Weeks after the Tories were elected it was clear there would be no honeymoon between the new prime minister and his newly elected MP for Halton.

Turner earned Harper's wrath by publicly criticizing his choice of David Emerson for cabinet, a man who'd just been elected as a Liberal.

He was called up to Harper's office and was subjected to a lecture that, he writes, made him feel like a petulant child.

He says Harper glowered at him. The prime minister pointed out he'd never taken a formal position against floor-crossing in opposition. Then he delivered a warning -- actually, more like a carrot and stick.

Harper said he'd had plans for Turner, a former minister and one-time leadership candidate to replace Brian Mulroney.

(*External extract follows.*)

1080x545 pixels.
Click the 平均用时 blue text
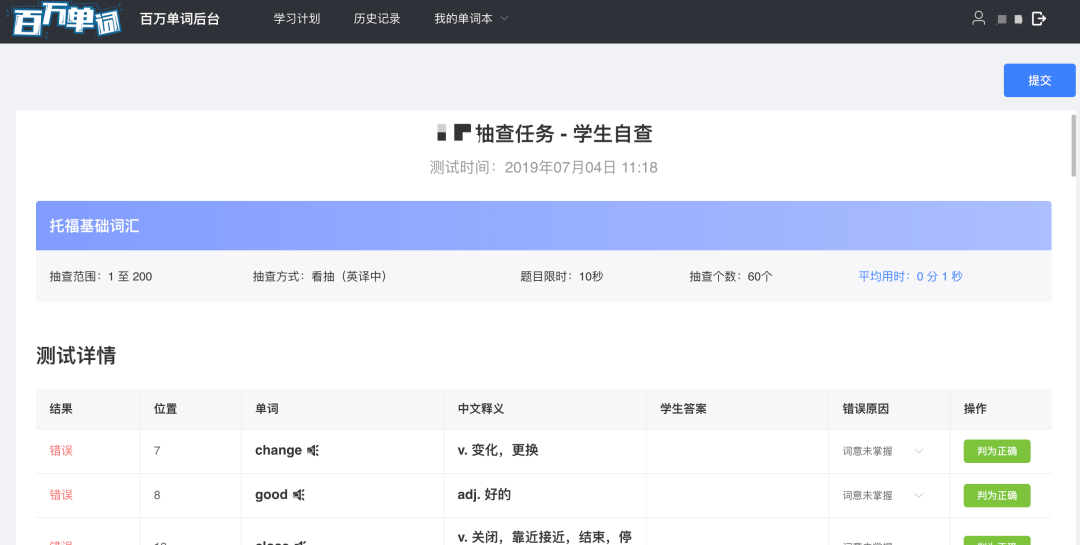point(910,276)
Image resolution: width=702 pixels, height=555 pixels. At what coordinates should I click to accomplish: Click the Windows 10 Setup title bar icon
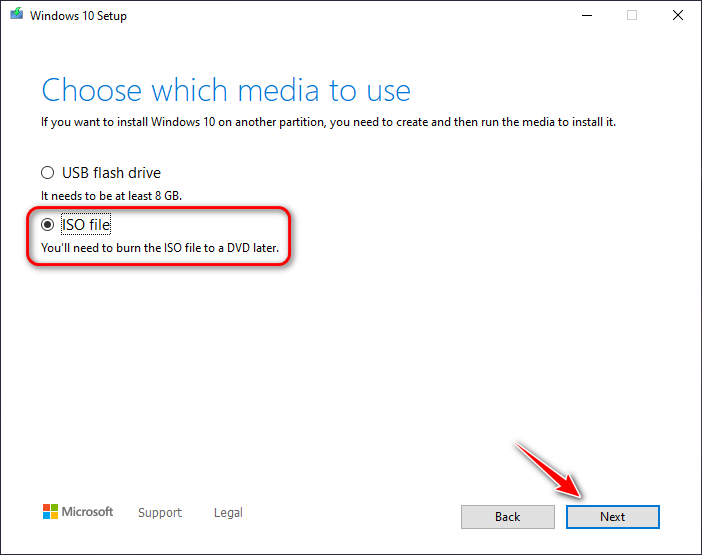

"I was going to offer you something, a role, something I had that is delicate, something important," Harper said, according to the book.

"But now I'm not going to anymore. Instead we will just see what happens, what you do, over the next few weeks."

Thinking the meeting was ending, Turner got up to leave. Harper told him to sit down.

"You're a journalist," Harper apparently told him.

"We all know journalists make bad politicians. Politicians know how to stick to a message. That's how they are successful. Journalists think they always have to tell the truth."

He told Turner he didn't need a "media star" in his caucus.

A particular source of consternation was Turner's blog, where he would opine on news of the day. He would ask constituents what they wanted to see in the federal budget. He would make vague references to topics raised at private meetings.

All of a sudden, colleagues started calling for him to be disciplined. A Dump Garth Turner movement broke out in the Conservative caucus, as MPs accused him of being a threat to the government.

He quotes one MP telling him: "We play as a team or we lose as a team. We have no room for an independent thinker on our team."

Others wondered what business he had going around doing his own budget consultations.

That kind of parallel process -- having people propose ideas the government might not be able to adopt -- could prove embarrassing to them, they reasoned.

Turner was finally expelled.

Following a brief stint as an independent MP, he joined the Liberals.

Although he's far less critical of them, he suggests the Liberals and Conservatives share a similar problem: they stifle open debate and free speech, which contributes to voter apathy.

He cites Stephane Dion's lame attempts at blogging -- on a site where user comments were not allowed -- as an example of politicians not grasping the reality that in the Internet age people want a more open democratic process.

And he, Garth Turner, casts himself as a champion of that new digital democracy, thwarted by the stultifying slaves to past practice.

He says Canadian politics is already far behind the U.S. -- where the Internet has shown an unprecedented ability to raise money, generate ideas, and explain policy positions to voters.

"One or two more federal elections, and the traditionalists will be gone," Turner concludes.

"Online (politicians) will be harder to control, and more responsive to voters. . . Experience has convinced me this is what Canadians want. Parties and leaders who demand unquestioning acceptance of dogmatic positions are doomed.

"No one, not even a prime minister, can put this back in the bottle."